- Instructions for the task -
Every record below is to be retyped exactly.

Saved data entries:
.....
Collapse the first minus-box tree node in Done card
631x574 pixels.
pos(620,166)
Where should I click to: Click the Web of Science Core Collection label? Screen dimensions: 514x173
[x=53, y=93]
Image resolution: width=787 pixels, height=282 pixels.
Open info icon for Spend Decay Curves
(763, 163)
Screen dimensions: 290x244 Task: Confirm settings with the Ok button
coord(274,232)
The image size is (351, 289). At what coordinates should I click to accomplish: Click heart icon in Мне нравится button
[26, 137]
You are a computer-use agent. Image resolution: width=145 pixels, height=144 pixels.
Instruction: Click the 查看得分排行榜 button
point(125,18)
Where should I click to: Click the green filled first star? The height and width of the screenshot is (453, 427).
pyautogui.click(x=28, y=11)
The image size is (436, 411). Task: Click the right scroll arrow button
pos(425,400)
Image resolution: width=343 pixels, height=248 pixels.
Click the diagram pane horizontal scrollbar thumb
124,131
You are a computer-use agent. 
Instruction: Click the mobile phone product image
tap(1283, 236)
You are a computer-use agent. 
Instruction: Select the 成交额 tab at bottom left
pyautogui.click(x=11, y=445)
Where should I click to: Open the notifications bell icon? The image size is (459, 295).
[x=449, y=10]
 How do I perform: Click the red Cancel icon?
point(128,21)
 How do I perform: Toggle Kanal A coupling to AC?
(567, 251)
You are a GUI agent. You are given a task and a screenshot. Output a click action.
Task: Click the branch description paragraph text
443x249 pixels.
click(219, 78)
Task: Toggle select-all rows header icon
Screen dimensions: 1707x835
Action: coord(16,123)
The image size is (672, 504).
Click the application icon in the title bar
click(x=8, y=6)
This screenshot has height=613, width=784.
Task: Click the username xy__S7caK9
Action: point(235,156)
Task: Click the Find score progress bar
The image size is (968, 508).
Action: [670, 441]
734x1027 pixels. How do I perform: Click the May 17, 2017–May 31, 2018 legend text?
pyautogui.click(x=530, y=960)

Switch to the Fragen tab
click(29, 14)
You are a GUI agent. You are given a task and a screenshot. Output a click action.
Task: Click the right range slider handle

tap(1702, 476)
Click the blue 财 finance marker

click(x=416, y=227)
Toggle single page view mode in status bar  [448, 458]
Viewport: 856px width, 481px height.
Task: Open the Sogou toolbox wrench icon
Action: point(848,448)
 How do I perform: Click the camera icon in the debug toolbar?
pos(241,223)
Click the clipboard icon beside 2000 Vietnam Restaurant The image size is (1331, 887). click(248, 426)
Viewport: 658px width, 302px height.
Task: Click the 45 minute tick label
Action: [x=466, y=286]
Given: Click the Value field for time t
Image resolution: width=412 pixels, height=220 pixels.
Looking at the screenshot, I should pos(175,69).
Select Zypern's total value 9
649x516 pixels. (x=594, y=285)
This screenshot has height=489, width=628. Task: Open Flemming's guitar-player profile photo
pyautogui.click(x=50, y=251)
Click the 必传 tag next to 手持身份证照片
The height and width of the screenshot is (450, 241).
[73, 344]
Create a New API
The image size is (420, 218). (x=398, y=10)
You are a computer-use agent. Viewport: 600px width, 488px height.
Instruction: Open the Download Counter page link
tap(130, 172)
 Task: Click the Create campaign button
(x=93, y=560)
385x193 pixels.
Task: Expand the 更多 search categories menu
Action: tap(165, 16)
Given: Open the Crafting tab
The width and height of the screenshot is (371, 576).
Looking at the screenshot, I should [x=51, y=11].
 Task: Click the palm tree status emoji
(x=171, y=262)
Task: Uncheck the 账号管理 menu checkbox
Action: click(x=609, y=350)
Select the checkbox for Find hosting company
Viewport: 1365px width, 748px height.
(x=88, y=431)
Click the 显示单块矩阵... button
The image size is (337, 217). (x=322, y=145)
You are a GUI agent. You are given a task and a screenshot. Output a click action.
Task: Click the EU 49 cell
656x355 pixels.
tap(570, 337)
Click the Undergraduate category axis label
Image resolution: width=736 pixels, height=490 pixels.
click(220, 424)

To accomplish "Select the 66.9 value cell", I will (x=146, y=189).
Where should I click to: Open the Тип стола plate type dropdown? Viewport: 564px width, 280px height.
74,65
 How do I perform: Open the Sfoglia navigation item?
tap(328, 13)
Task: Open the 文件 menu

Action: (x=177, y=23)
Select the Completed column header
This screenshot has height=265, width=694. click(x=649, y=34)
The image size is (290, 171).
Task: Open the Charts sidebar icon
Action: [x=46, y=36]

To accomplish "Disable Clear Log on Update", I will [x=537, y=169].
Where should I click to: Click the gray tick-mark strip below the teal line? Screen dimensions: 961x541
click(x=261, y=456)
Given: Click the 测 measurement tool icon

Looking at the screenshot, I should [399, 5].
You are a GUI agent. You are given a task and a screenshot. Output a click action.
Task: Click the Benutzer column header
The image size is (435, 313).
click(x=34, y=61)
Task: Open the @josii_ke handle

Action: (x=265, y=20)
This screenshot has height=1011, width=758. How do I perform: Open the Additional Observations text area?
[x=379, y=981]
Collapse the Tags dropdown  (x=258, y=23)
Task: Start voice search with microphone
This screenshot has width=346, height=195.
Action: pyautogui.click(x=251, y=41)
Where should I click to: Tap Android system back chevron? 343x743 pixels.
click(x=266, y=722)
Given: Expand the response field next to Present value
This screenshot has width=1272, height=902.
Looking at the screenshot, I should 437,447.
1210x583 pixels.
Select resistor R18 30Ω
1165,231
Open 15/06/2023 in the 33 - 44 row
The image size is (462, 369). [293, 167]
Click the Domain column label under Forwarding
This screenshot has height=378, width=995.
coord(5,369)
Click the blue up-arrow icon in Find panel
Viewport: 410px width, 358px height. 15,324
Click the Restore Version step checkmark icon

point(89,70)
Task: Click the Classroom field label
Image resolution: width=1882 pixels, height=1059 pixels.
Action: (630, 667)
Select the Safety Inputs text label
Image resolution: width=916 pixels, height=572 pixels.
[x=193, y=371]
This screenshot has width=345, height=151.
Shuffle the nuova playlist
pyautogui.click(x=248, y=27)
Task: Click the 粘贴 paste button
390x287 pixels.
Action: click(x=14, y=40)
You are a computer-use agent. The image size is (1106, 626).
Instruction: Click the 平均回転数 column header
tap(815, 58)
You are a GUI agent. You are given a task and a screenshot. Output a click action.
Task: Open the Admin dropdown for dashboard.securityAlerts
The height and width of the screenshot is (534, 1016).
.....
- Task response -
Collapse the first minus-box tree node in Done card
631x574 pixels.
pos(620,166)
Where should I click to: Click the Web of Science Core Collection label? Screen dimensions: 514x173
[x=53, y=93]
Image resolution: width=787 pixels, height=282 pixels.
Open info icon for Spend Decay Curves
(763, 163)
Screen dimensions: 290x244 Task: Confirm settings with the Ok button
coord(274,232)
The image size is (351, 289). At what coordinates should I click to accomplish: Click heart icon in Мне нравится button
[26, 137]
You are a computer-use agent. Image resolution: width=145 pixels, height=144 pixels.
Instruction: Click the 查看得分排行榜 button
point(125,18)
Where should I click to: Click the green filled first star? The height and width of the screenshot is (453, 427).
pyautogui.click(x=28, y=11)
The image size is (436, 411). Task: Click the right scroll arrow button
pos(425,400)
Image resolution: width=343 pixels, height=248 pixels.
Click the diagram pane horizontal scrollbar thumb
124,131
You are a computer-use agent. 
Instruction: Click the mobile phone product image
tap(1283, 236)
You are a computer-use agent. 
Instruction: Select the 成交额 tab at bottom left
pyautogui.click(x=11, y=445)
Where should I click to: Open the notifications bell icon? The image size is (459, 295).
[x=449, y=10]
 How do I perform: Click the red Cancel icon?
point(128,21)
 How do I perform: Toggle Kanal A coupling to AC?
(567, 251)
You are a GUI agent. You are given a task and a screenshot. Output a click action.
Task: Click the branch description paragraph text
443x249 pixels.
click(219, 78)
Task: Toggle select-all rows header icon
Screen dimensions: 1707x835
Action: coord(16,123)
The image size is (672, 504).
Click the application icon in the title bar
click(x=8, y=6)
This screenshot has height=613, width=784.
Task: Click the username xy__S7caK9
Action: point(235,156)
Task: Click the Find score progress bar
The image size is (968, 508).
Action: [670, 441]
734x1027 pixels. How do I perform: Click the May 17, 2017–May 31, 2018 legend text?
pyautogui.click(x=530, y=960)

Switch to the Fragen tab
click(29, 14)
You are a GUI agent. You are given a task and a screenshot. Output a click action.
Task: Click the right range slider handle

tap(1702, 476)
Click the blue 财 finance marker

click(x=416, y=227)
Toggle single page view mode in status bar  [448, 458]
Viewport: 856px width, 481px height.
Task: Open the Sogou toolbox wrench icon
Action: point(848,448)
 How do I perform: Click the camera icon in the debug toolbar?
pos(241,223)
Click the clipboard icon beside 2000 Vietnam Restaurant The image size is (1331, 887). click(248, 426)
Viewport: 658px width, 302px height.
Task: Click the 45 minute tick label
Action: [x=466, y=286]
Given: Click the Value field for time t
Image resolution: width=412 pixels, height=220 pixels.
Looking at the screenshot, I should pos(175,69).
Select Zypern's total value 9
649x516 pixels. (x=594, y=285)
This screenshot has height=489, width=628. Task: Open Flemming's guitar-player profile photo
pyautogui.click(x=50, y=251)
Click the 必传 tag next to 手持身份证照片
The height and width of the screenshot is (450, 241).
[73, 344]
Create a New API
The image size is (420, 218). (x=398, y=10)
You are a computer-use agent. Viewport: 600px width, 488px height.
Instruction: Open the Download Counter page link
tap(130, 172)
 Task: Click the Create campaign button
(x=93, y=560)
385x193 pixels.
Task: Expand the 更多 search categories menu
Action: tap(165, 16)
Given: Open the Crafting tab
The width and height of the screenshot is (371, 576).
Looking at the screenshot, I should [x=51, y=11].
 Task: Click the palm tree status emoji
(x=171, y=262)
Task: Uncheck the 账号管理 menu checkbox
Action: click(x=609, y=350)
Select the checkbox for Find hosting company
Viewport: 1365px width, 748px height.
(x=88, y=431)
Click the 显示单块矩阵... button
The image size is (337, 217). (x=322, y=145)
You are a GUI agent. You are given a task and a screenshot. Output a click action.
Task: Click the EU 49 cell
656x355 pixels.
tap(570, 337)
Click the Undergraduate category axis label
Image resolution: width=736 pixels, height=490 pixels.
click(220, 424)

To accomplish "Select the 66.9 value cell", I will (x=146, y=189).
Where should I click to: Open the Тип стола plate type dropdown? Viewport: 564px width, 280px height.
74,65
 How do I perform: Open the Sfoglia navigation item?
tap(328, 13)
Task: Open the 文件 menu

Action: (x=177, y=23)
Select the Completed column header
This screenshot has height=265, width=694. click(x=649, y=34)
The image size is (290, 171).
Task: Open the Charts sidebar icon
Action: [x=46, y=36]

To accomplish "Disable Clear Log on Update", I will [x=537, y=169].
Where should I click to: Click the gray tick-mark strip below the teal line? Screen dimensions: 961x541
click(x=261, y=456)
Given: Click the 测 measurement tool icon

Looking at the screenshot, I should [399, 5].
You are a GUI agent. You are given a task and a screenshot. Output a click action.
Task: Click the Benutzer column header
The image size is (435, 313).
click(x=34, y=61)
Task: Open the @josii_ke handle

Action: (x=265, y=20)
This screenshot has height=1011, width=758. How do I perform: Open the Additional Observations text area?
[x=379, y=981]
Collapse the Tags dropdown  (x=258, y=23)
Task: Start voice search with microphone
This screenshot has width=346, height=195.
Action: pyautogui.click(x=251, y=41)
Where should I click to: Tap Android system back chevron? 343x743 pixels.
click(x=266, y=722)
Given: Expand the response field next to Present value
This screenshot has width=1272, height=902.
Looking at the screenshot, I should 437,447.
1210x583 pixels.
Select resistor R18 30Ω
1165,231
Open 15/06/2023 in the 33 - 44 row
The image size is (462, 369). [293, 167]
Click the Domain column label under Forwarding
This screenshot has height=378, width=995.
coord(5,369)
Click the blue up-arrow icon in Find panel
Viewport: 410px width, 358px height. 15,324
Click the Restore Version step checkmark icon

point(89,70)
Task: Click the Classroom field label
Image resolution: width=1882 pixels, height=1059 pixels.
Action: (630, 667)
Select the Safety Inputs text label
Image resolution: width=916 pixels, height=572 pixels.
[x=193, y=371]
This screenshot has width=345, height=151.
Shuffle the nuova playlist
pyautogui.click(x=248, y=27)
Task: Click the 粘贴 paste button
390x287 pixels.
Action: click(x=14, y=40)
You are a computer-use agent. The image size is (1106, 626).
Instruction: Click the 平均回転数 column header
tap(815, 58)
You are a GUI agent. You are given a task and a screenshot. Output a click action.
Task: Open the Admin dropdown for dashboard.securityAlerts
The height and width of the screenshot is (534, 1016).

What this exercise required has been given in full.